InChI’ng forward: Community Engagement in IUPAC’s Digital Chemical identifier

Leah McEwen

Leah McEwen <lrm1@cornell.edu> chemistry librarian at Cornell University, USA. She is a member of the IUPAC Committee on Publications and Cheminformatics Data Standards (CPCDS), co-chair of the CPCDS Subcommittee on Cheminformatics Data Standards, and secretary of the InChI Subcommittee. ORCID.org/0000-0003-2968-1674

EMAIL logo
From the journal Chemistry International

Given two chemical structures, how do you determine if they are the same? How can chemical data from multiple sources be merged accurately? How can published data be consistently indexed and cross-linked for maximum discovery? Managing these processes manually, either for external or internal purposes, is untenable with the current scale of chemical information and the current diversity of sources. The ability to machine process chemical structure data is crucial across the chemical enterprise. InChI technology has become the industry standard for matching and cross-indexing in the major chemical databases.

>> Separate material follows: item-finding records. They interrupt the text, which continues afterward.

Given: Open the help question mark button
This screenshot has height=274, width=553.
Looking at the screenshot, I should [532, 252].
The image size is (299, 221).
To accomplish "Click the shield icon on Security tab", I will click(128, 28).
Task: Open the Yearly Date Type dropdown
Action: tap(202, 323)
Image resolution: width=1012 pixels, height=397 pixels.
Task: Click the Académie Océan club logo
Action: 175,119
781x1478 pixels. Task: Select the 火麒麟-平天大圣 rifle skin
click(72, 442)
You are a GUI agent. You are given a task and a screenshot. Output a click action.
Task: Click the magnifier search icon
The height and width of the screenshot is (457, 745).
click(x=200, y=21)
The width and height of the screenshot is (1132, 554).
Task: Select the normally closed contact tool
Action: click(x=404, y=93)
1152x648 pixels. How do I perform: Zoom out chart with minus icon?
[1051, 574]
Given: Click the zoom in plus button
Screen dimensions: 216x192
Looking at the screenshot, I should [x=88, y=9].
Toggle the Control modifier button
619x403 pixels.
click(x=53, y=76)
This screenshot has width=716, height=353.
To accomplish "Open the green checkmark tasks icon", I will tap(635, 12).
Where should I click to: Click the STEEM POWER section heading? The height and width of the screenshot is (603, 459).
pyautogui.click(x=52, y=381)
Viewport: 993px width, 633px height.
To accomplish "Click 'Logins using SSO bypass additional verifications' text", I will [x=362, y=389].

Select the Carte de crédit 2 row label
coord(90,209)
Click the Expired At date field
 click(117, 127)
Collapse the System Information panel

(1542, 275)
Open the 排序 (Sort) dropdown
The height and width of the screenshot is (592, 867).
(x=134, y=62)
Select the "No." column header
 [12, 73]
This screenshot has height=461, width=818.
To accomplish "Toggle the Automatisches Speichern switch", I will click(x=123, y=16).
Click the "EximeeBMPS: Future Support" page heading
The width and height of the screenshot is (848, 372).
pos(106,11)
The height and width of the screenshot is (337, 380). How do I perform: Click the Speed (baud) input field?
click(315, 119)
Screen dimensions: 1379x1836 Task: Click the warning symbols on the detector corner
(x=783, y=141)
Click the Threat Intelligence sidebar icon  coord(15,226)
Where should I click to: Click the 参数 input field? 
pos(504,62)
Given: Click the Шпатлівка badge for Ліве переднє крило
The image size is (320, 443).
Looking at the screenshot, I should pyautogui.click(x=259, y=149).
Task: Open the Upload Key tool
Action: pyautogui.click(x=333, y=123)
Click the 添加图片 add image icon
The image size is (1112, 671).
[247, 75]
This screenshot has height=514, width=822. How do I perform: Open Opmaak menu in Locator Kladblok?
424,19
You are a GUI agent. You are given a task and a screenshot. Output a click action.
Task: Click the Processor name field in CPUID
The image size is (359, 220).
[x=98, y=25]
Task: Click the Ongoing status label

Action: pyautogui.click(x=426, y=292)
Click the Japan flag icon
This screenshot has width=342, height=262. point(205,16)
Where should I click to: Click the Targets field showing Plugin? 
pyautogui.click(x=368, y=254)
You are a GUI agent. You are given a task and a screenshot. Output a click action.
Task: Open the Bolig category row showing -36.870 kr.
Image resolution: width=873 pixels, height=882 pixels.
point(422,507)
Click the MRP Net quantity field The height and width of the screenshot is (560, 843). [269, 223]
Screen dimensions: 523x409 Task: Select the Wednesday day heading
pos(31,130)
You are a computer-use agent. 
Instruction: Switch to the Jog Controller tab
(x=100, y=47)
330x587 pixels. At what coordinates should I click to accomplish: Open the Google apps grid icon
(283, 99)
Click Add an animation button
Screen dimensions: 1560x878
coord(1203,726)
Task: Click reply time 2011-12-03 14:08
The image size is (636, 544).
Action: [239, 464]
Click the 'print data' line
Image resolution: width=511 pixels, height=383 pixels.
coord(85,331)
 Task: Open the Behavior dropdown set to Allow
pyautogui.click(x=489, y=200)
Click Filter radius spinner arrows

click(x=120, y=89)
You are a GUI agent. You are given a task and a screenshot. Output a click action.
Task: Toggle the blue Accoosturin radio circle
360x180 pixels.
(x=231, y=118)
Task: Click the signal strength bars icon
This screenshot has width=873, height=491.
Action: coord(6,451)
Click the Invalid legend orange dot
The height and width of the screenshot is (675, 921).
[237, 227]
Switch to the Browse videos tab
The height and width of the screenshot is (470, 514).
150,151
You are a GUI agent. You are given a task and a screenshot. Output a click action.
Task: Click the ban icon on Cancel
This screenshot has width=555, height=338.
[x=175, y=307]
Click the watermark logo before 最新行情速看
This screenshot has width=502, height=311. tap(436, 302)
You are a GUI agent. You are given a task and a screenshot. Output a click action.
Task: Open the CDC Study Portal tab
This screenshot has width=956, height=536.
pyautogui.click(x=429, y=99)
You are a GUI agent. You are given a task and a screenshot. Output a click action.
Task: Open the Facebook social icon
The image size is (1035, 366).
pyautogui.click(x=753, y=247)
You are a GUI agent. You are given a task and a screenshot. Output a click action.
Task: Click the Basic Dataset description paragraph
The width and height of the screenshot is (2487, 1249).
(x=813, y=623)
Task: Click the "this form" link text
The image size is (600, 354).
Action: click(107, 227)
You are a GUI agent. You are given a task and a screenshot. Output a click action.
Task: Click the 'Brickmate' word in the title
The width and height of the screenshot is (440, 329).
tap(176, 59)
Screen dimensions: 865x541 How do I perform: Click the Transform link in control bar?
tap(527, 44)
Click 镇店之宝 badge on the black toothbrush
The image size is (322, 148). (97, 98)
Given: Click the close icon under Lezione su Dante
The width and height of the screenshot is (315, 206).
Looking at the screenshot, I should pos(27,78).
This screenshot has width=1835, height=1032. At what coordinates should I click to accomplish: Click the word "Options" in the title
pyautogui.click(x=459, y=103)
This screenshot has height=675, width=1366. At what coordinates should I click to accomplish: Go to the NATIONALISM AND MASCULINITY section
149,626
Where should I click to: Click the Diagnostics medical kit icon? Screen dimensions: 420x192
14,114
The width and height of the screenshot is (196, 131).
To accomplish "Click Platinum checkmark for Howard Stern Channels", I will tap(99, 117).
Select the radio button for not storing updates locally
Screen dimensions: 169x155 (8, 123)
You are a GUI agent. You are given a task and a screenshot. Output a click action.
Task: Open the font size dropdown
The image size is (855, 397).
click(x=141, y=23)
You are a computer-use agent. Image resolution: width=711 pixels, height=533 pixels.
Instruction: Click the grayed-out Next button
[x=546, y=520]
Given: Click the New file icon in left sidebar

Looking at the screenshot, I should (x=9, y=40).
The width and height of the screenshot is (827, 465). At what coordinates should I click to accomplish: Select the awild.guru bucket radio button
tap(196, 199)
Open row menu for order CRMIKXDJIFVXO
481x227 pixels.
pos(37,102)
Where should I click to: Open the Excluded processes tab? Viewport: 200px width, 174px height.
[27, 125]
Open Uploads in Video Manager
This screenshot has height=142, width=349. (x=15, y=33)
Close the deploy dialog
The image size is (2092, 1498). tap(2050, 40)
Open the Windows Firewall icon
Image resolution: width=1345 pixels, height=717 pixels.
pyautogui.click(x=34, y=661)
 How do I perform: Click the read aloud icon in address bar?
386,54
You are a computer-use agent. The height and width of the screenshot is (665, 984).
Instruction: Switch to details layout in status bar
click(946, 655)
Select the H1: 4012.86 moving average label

InChI is based on a canonical algorithm that notates chemical structure information in a layered format, the InChI string, with the formula and connectivity at the core. This standard form, based on a normalized structure, enables interoperability between databases. InChI strings can become quite long, however, especially for larger molecules; a hashed version of 28 characters called the InChIKey can be used for faster searching and matching. The InChIKey hashes the connectivity in one portion and additional information in another portion. This notation facilitates the automation of two key functions when working with large numbers of chemical structures: identification and verification.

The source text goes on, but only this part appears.